Actions to take
a. In the bug report below about NearestNeighbors distances, how small are the nonzero distances the reporter has seen so far?
b. From the bug report below about NearestNeighbors distances, return the stretch from "Steps/Code to Reproduce" through "neighborhood.fit(data)" word for word.
c. Pick up the bug report below about NearestNeighbors distances after its last line and carry it further.

-
-
Notifications
You must be signed in to change notification settings - Fork 26.2k
Closed as not planned
Labels
Description
Describe the bug
Using neighbors.NearestNeighbors I noticed that when finding an exact match, kneighbors sometimes returns a distance > 0. (Although the values I've seen so far have been pretty small ~1e-8 to 1e-9)
At first I thought this was a floating point precision problem, but spacial.distance - which the documentation for NearestNeighbor implies it uses - never displays this problem in my testing.
Steps/Code to Reproduce
from scipy import spatial
from sklearn import neighbors, metrics
data = [
[-0.05634, 0.08516, 0.07541], # this one works
[0.07924, -0.01755, 0.12372], # this one doesn't
]
neighborhood = neighbors.NearestNeighbors(metric='euclidean')
neighborhood.fit(data)
for i, entry in enumerate(data):
distances, indexes = neighborhood.kneighbors(
[entry],
n_neighbors=1,
return_distance=True,
)
found_index = indexes[0][0]
found_distance = distances[0][0]
print(f'{i}->{found_index}:')
print(f"\tkneigbors' distance: {found_distance}")
spacial_distance = spatial.distance.euclidean(entry, data[found_index])

Given data
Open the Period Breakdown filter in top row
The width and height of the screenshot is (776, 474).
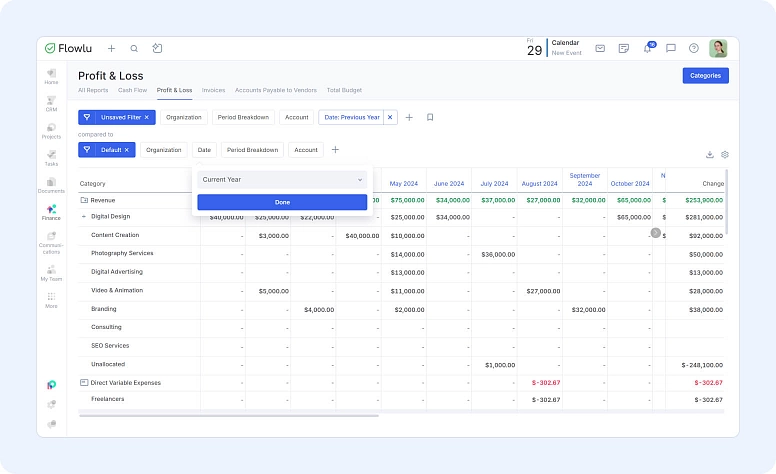click(242, 117)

Per-task outputs
a. About 1e-8 to 1e-9.

b.
Steps/Code to Reproduce
from scipy import spatial
from sklearn import neighbors, metrics
data = [
[-0.05634, 0.08516, 0.07541], # this one works
[0.07924, -0.01755, 0.12372], # this one doesn't
]
neighborhood = neighbors.NearestNeighbors(metric='euclidean')
neighborhood.fit(data)

c.
print(f'\tspacial.distance.euclidean: {spacial_distance}')
pairwise_distance = metrics.pairwise.euclidean_distances(
[entry],
[data[found_index]],
)
print(f'\tmetrics.pairwise.euclidean_distances: {pairwise_distance}')
Expected Results
Ideally, distance should always be accurate, i.e. 0 between two identical elements.
If this is infeasible, I would suggest updating the documentation to warn users about this and encourage them to recalculate the distance with spacial.distance
instead of relying on the returned value if accuracy is important.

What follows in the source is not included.